**WORK TO BE COMPLETED:**
From the line with "Phòng khám bác sĩ Vinh" onward, reproduce each line of the entries exactly, ending at the last one, and add nothing.

[Opening LISTED ENTRIES section]

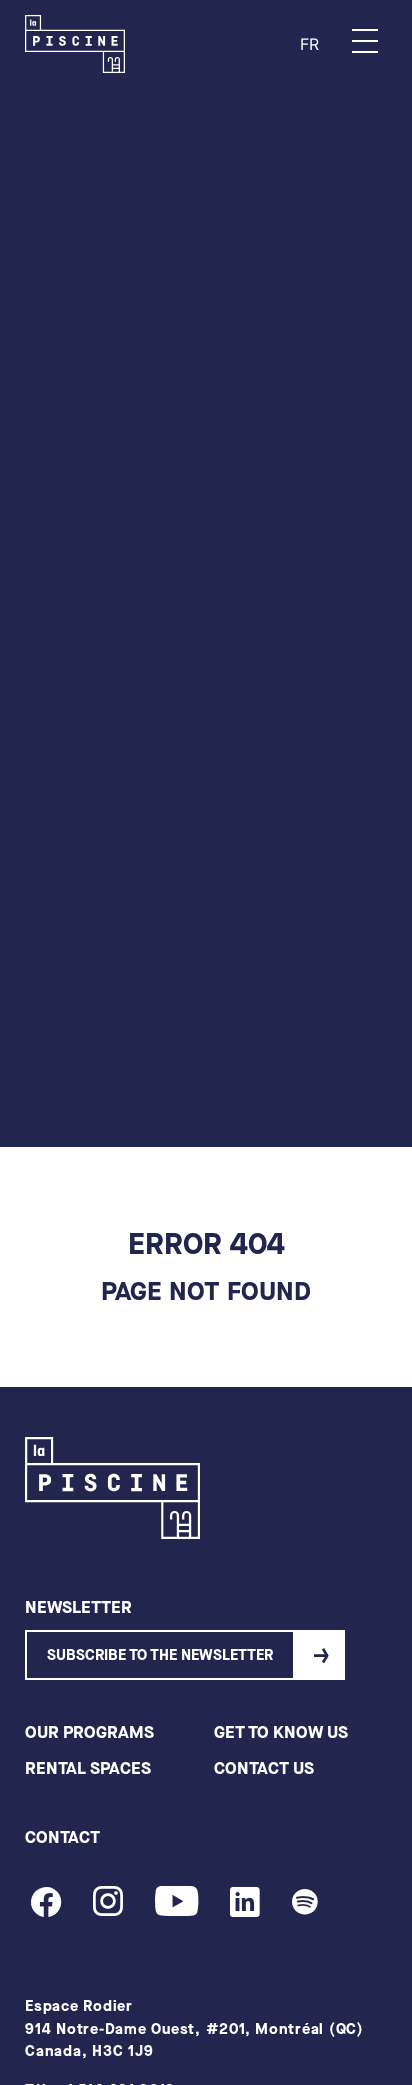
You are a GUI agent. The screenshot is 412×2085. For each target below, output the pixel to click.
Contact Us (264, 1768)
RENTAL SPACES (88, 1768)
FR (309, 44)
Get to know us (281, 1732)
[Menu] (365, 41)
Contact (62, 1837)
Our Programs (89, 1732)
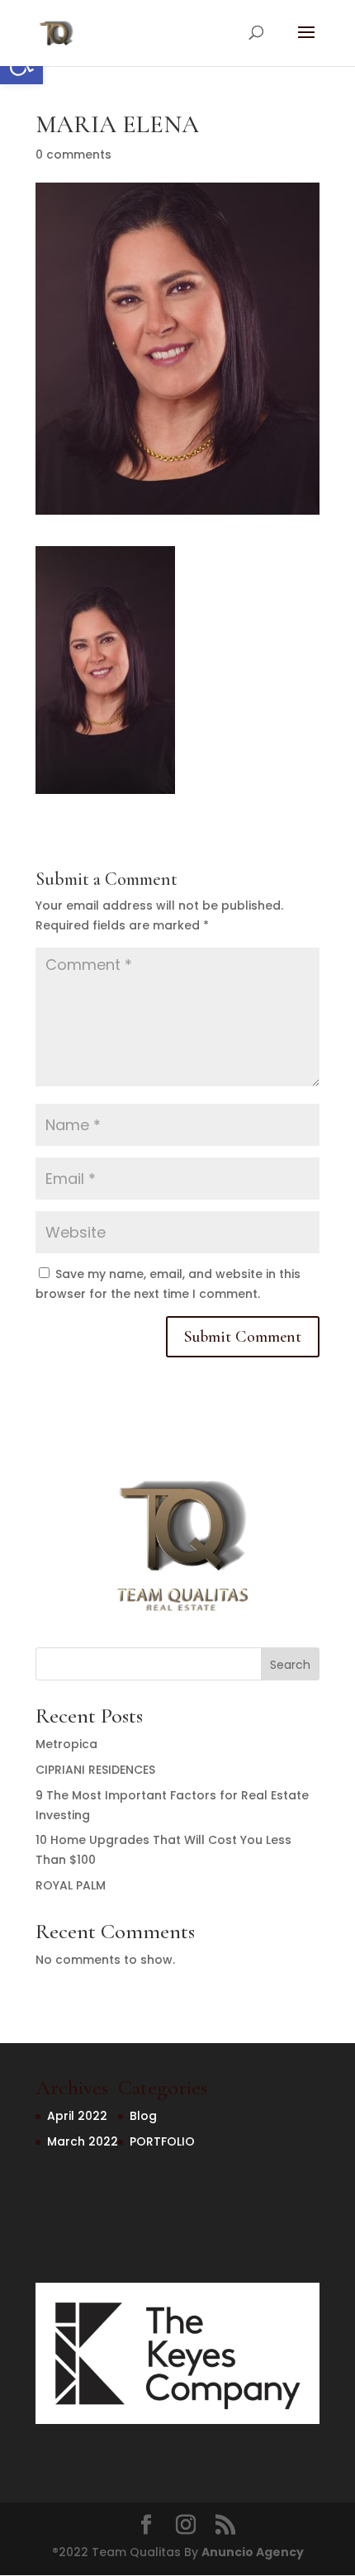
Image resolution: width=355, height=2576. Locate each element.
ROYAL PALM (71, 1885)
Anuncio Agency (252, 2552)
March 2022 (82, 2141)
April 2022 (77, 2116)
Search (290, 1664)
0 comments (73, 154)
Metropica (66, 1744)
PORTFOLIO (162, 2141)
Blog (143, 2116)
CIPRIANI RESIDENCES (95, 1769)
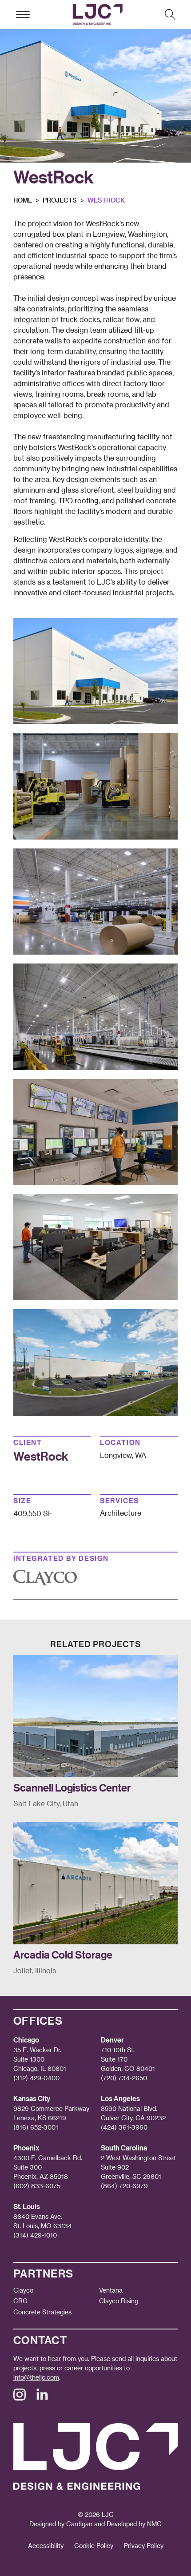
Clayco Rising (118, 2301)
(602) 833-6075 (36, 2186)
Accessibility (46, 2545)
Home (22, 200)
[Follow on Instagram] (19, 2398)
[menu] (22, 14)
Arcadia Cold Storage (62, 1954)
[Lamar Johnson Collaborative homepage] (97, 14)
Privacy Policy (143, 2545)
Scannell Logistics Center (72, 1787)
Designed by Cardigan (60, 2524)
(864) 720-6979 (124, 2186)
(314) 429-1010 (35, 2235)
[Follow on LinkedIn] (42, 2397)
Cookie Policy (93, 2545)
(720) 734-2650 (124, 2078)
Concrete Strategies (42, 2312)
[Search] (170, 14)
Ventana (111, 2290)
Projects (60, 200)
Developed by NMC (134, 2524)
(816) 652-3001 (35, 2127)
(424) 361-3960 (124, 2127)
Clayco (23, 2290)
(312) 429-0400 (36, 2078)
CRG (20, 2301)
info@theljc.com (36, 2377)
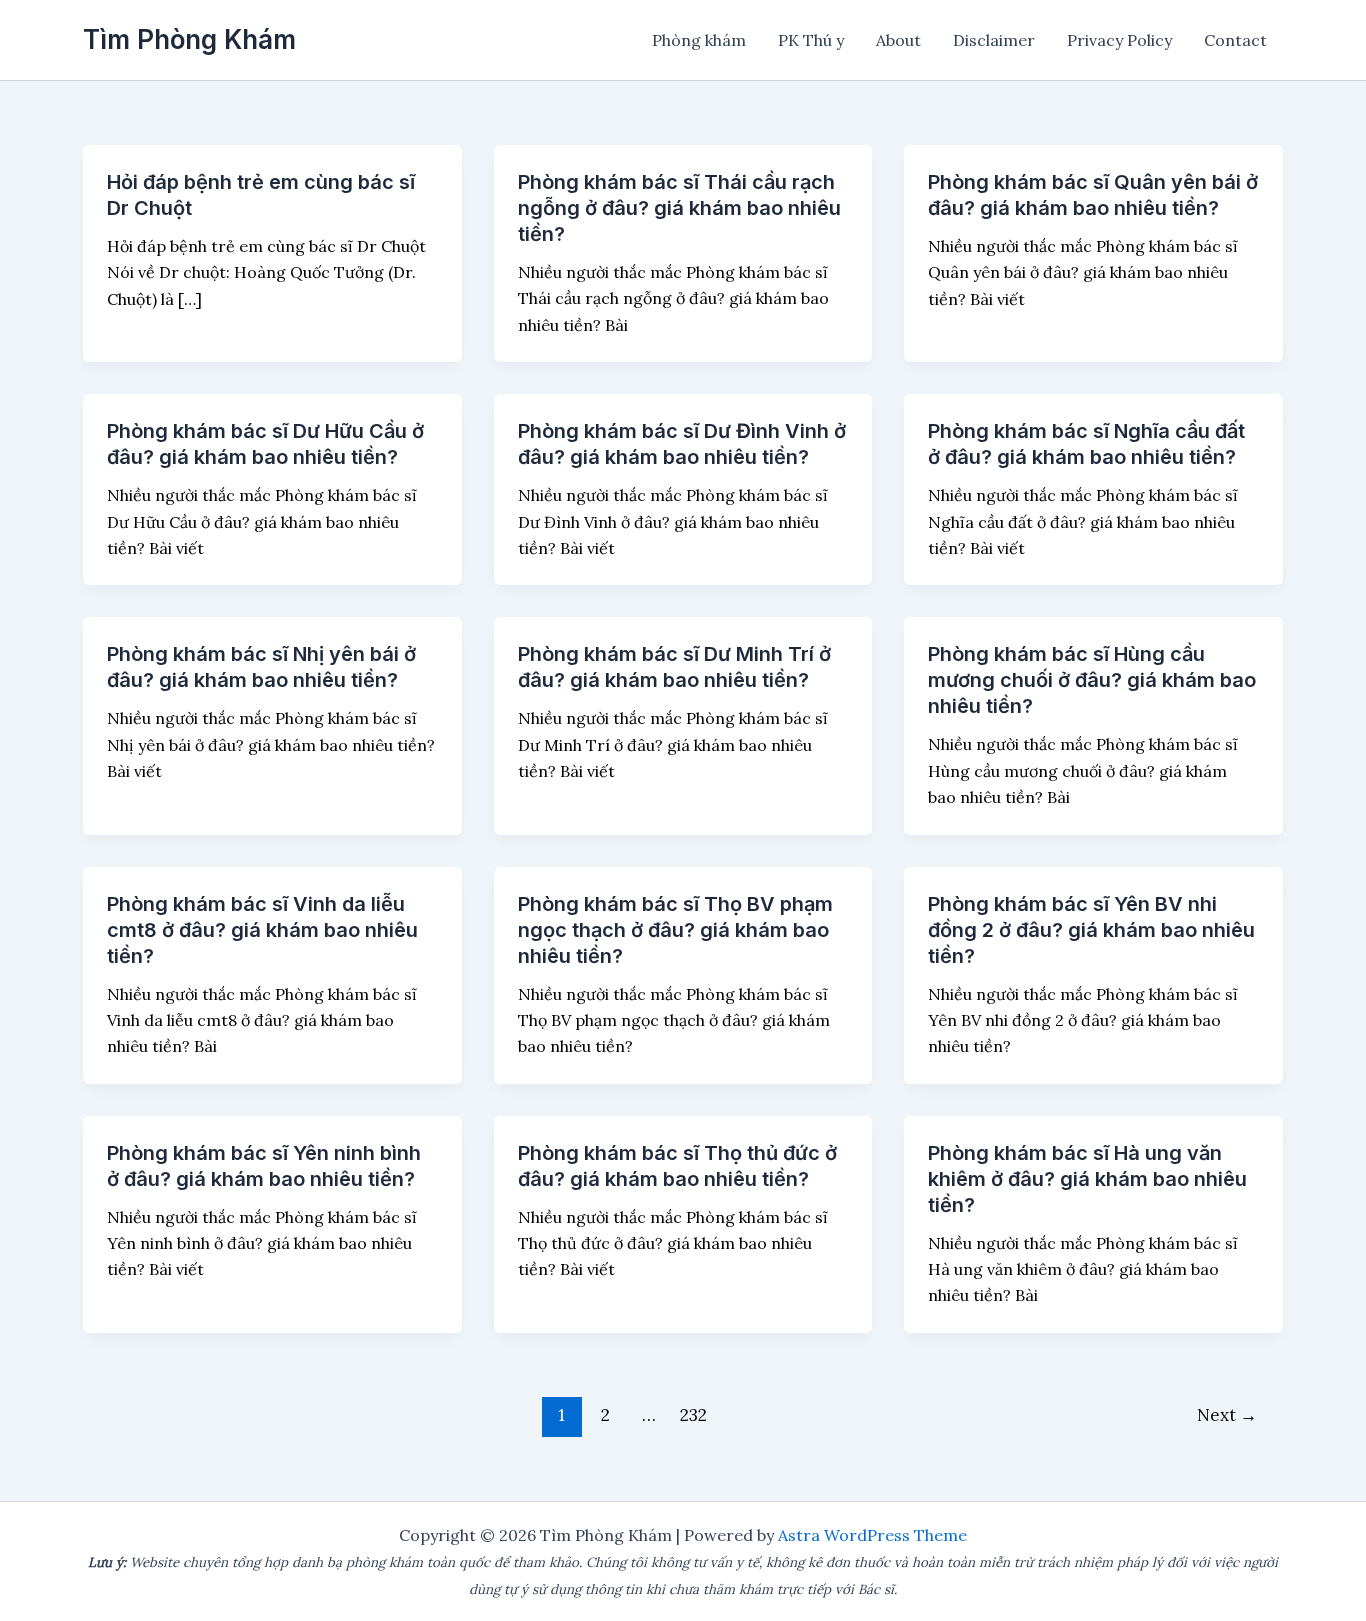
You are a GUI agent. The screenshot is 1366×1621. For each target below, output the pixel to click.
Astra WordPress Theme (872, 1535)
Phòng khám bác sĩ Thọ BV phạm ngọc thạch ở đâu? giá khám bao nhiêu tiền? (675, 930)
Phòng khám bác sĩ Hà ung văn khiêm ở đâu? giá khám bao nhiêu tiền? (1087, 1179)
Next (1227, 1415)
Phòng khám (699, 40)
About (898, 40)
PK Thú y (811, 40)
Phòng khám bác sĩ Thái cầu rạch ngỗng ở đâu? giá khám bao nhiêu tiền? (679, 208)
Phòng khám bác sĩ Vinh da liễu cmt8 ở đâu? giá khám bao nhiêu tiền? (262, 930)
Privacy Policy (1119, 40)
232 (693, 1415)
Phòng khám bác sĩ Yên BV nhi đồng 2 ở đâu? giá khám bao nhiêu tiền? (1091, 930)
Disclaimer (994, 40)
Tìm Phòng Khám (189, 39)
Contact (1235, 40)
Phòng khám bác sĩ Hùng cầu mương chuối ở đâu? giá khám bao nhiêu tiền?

[Closing LISTED ENTRIES section]

**REPLY:**
Phòng khám bác sĩ Vinh da liễu cmt8 ở đâu? giá khám bao nhiêu tiền? (262, 930)
Privacy Policy (1119, 40)
232 (693, 1415)
Phòng khám bác sĩ Yên BV nhi đồng 2 ở đâu? giá khám bao nhiêu tiền? (1091, 930)
Disclaimer (994, 40)
Tìm Phòng Khám (189, 39)
Contact (1235, 40)
Phòng khám bác sĩ Hùng cầu mương chuối ở đâu? giá khám bao nhiêu tiền?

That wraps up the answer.